Of course, most memorable for me was engaging with someone who was advocating the Jesus myth theory and saying that scholars don’t even know if Jesus existed. When I asked for the scholars who doubt this, well we all know who came up. None other than polyamorous Richard Carrier. I asked what accredited university he was teaching at now to get the reply of “Well he teaches at…” and then leaning over to ask his friend “Where is he teaching at?” Carrier isn’t teaching anywhere except online to internet atheists. There’s a reason for that. (It’s also a reason why I think polyamorous Richard Carrier is a great gift to the church.)

Unfortunately, trying to talk to mythicists about anything in history is incredibly difficult since the standards change for Jesus and Carrier’s words are treated like Gospel. When asked if any of us had ever read his works, I was able to reply that I had in fact read his latest book already on the historicity of Jesus. Do I think Carrier has made a serious case there? No. Not really. Perhaps those who hold him up as the cream of the crop with NT scholarship might think so, but no one else does.
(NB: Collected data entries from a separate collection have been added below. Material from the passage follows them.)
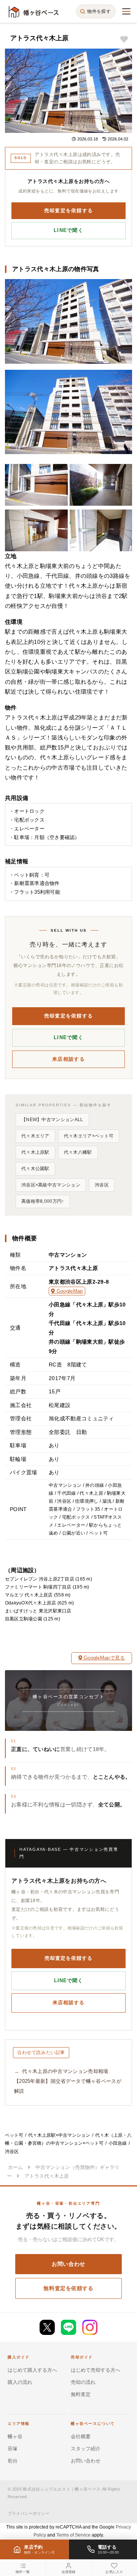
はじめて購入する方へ (32, 2370)
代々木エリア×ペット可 (88, 1136)
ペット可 (14, 2135)
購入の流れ (20, 2382)
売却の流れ (83, 2382)
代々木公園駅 (35, 1168)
If there was one critique I’d have of the Christian case, it would be that too often I think we are marrying our apologetic to the modern science. Consider how so many are building their apologetic on Big Bang cosmology. Well what if that ever changes? What about those who are building their apologetic on problems with abiogenesis. What happens if that question is answered one day? (I know there are hypotheses, but at this point I know of no clear accepted answer in the scientific community.) This is one reason I think it’s best to go with metaphysical arguments, especially since the science is incomplete without metaphysics. Why not just go straight to the main force? Could we be inadvertently feeding into the scientism of our day?

Still, I try to be fair and objective, but I have to say that Marshall carried the day in this one. He had a better grasp of the subject matter and had more than just pet sayings that you can find on an internet search. I was hoping for a more impressive show from the atheist to get a real debate going, but I was disappointed.